5.4. Logistic Regression Equation#

  • When should we use logistic regression rather than linear regression?

  • Why can’t we use linear regression for binary outcomes?

  • What is a logit transformation?

The logistic equation uses the log of the odds, \(\log{ \left[ \frac{p(y=1)}{1-p(y=1)} \right]} \) as the outcome

We model the logit (the log of the odds) as follows:

\[ logit(p) = \log{ \left[ \frac{p(y=1)}{1-p(y=1)} \right]} = \alpha + \beta_1 x_1 + \beta_2 x_2 + \dots \beta_k x_k \]

In a regression model with \(k\) independent variables

The natural log of the odds would take a value of zero when the probability is 0.5. With a probability of 1 logit(p) would be infinity, and with a probability of 0, logit(p) would be minus infinity.

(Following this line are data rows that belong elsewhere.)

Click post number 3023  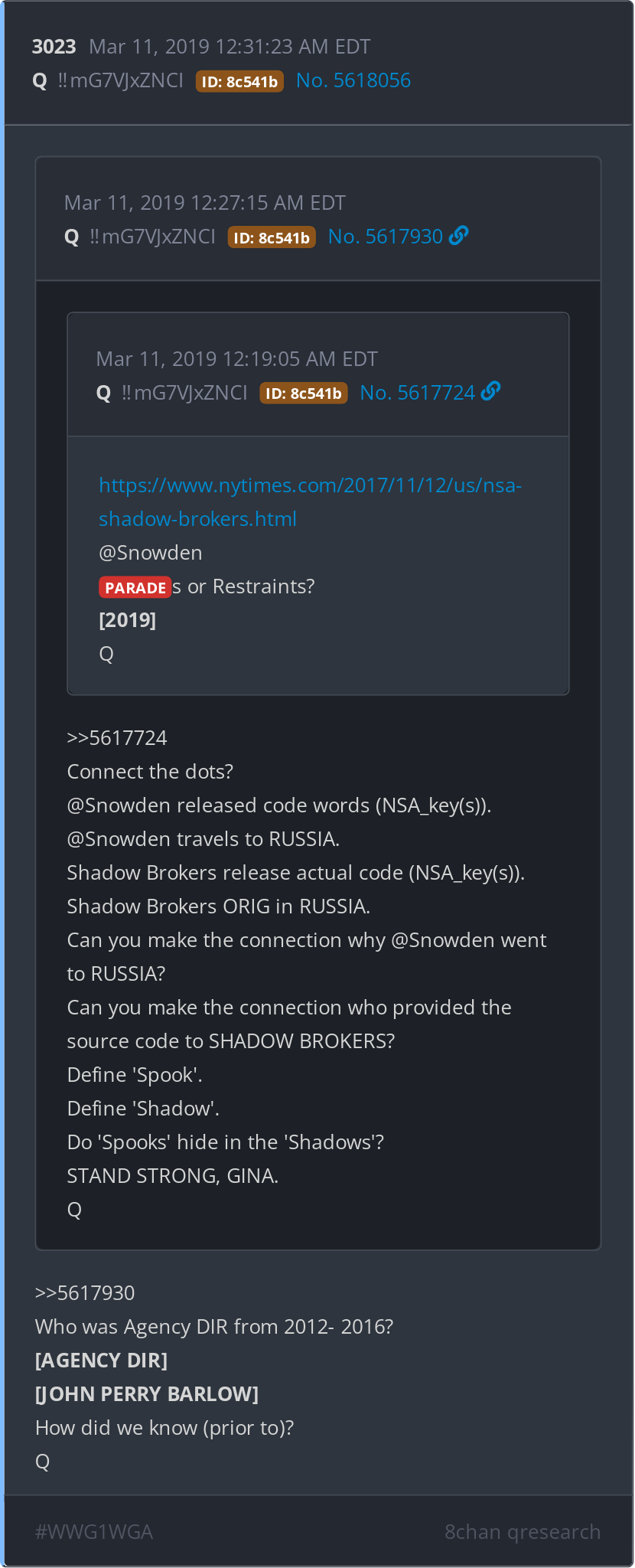[54, 47]
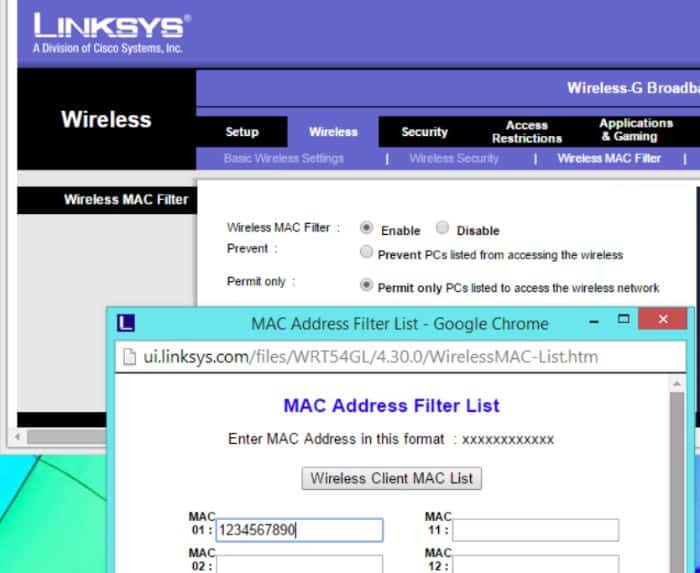Click the page icon in popup address bar
The height and width of the screenshot is (573, 700).
[129, 357]
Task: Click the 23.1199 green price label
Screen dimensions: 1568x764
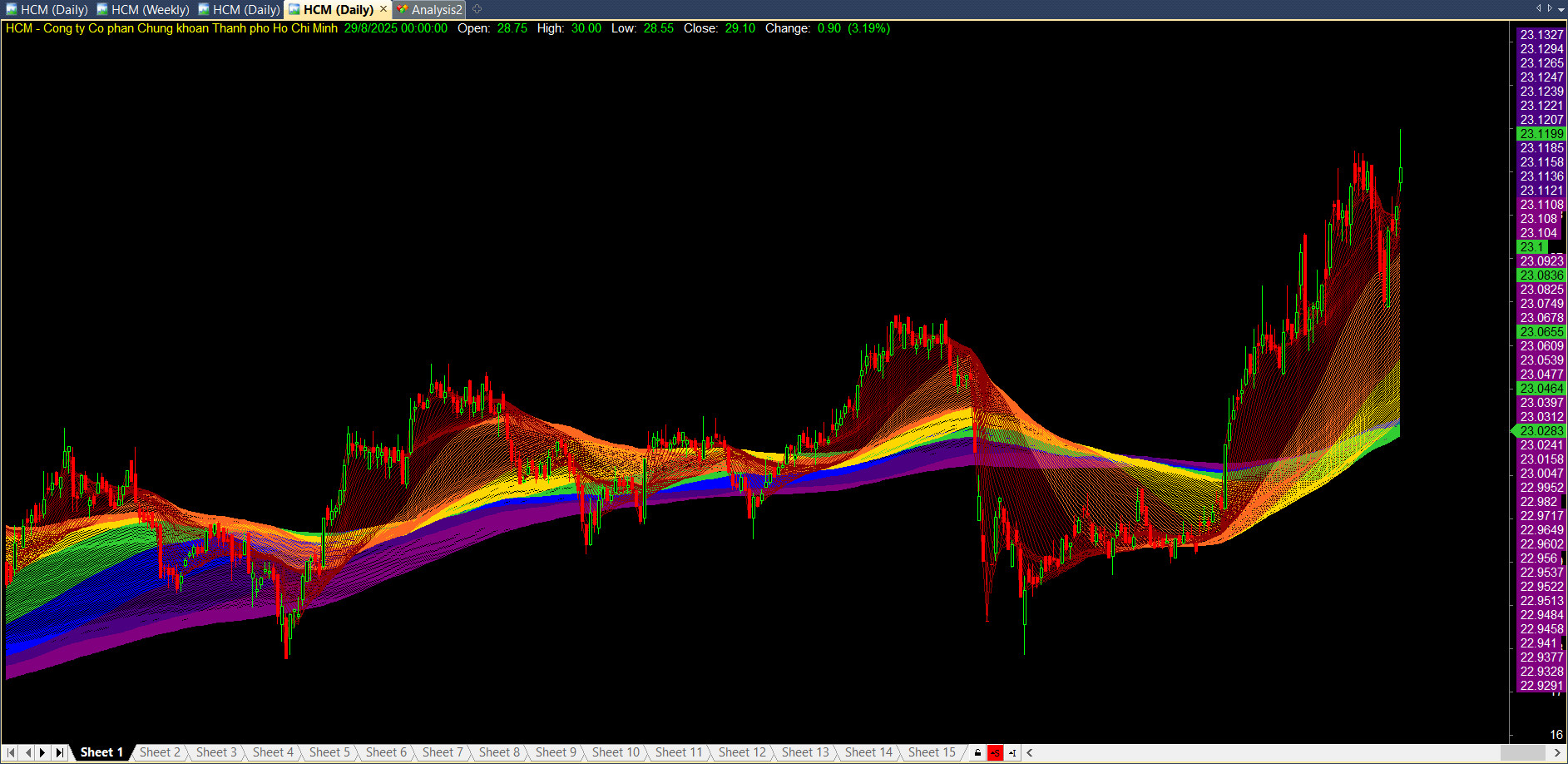Action: (1541, 134)
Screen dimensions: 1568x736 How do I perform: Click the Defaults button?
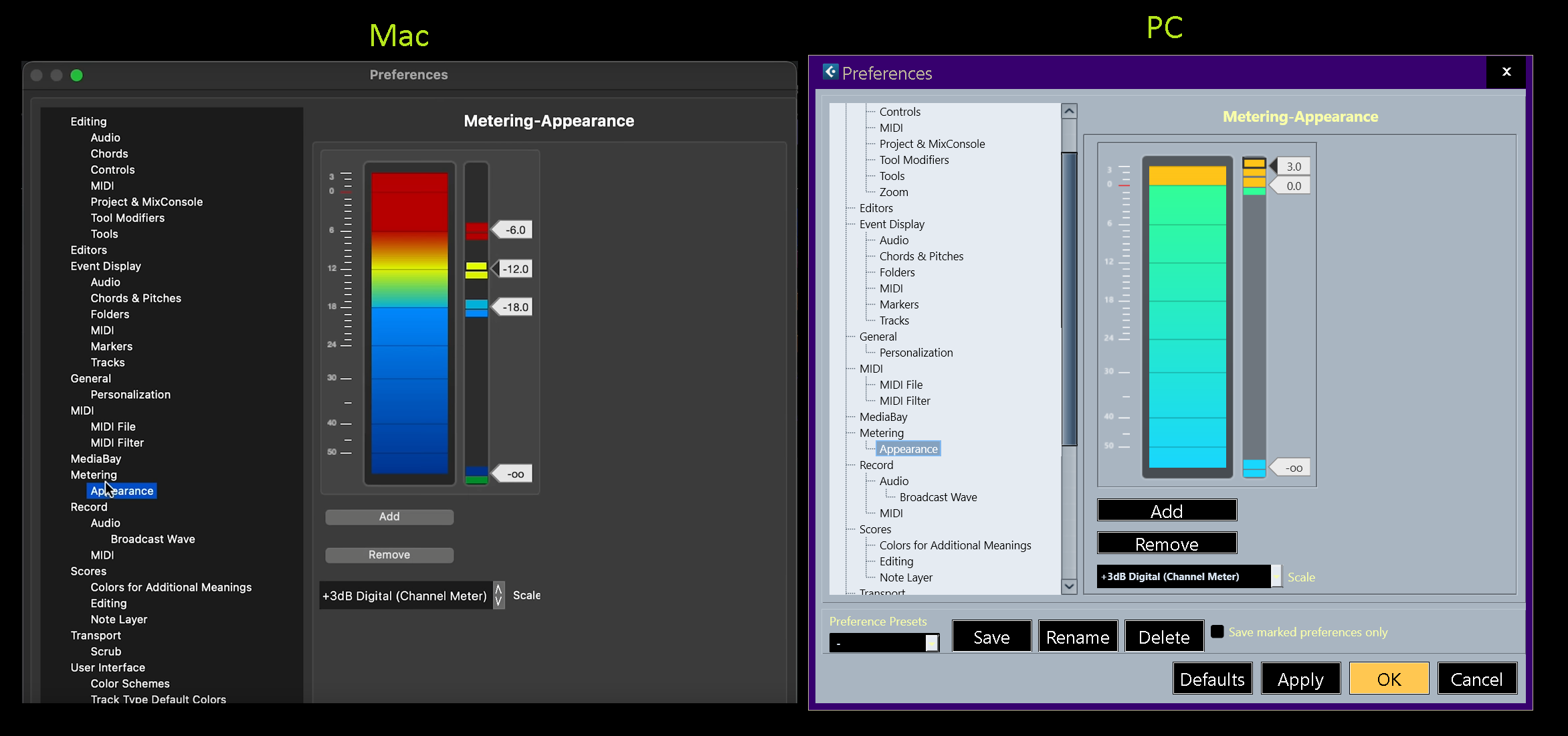(x=1212, y=679)

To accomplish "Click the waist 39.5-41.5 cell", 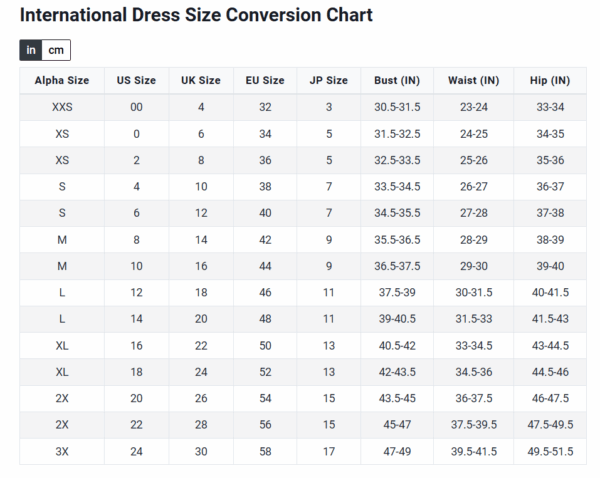I will (473, 451).
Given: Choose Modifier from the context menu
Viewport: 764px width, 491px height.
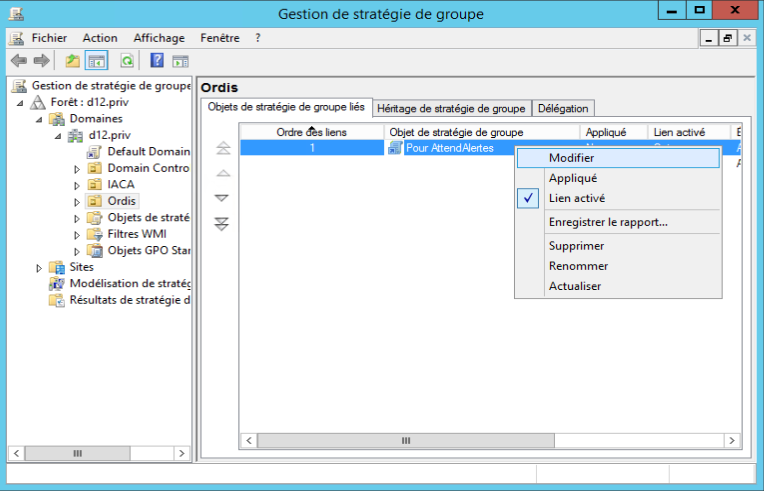Looking at the screenshot, I should pos(572,158).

The logit transformation gets around the problem that the assumption of linearity has been violated. The transformation is a way of expressing a non-linear relationship in a linear way.

Apart from the outcome variable, the form of the regression equation is very familiar! Like in linear regression the slope estimate \(\beta\) describes the change in the outcome variable for each unit of \(x\), and like in linear regression, the intercept \(\alpha\) is the value of the outcome variable when all \(x\) variables take the value zero. However, in interpreting the coefficients, we need to keep in mind the transformation function of \(y\), which we’ll practice in the next section.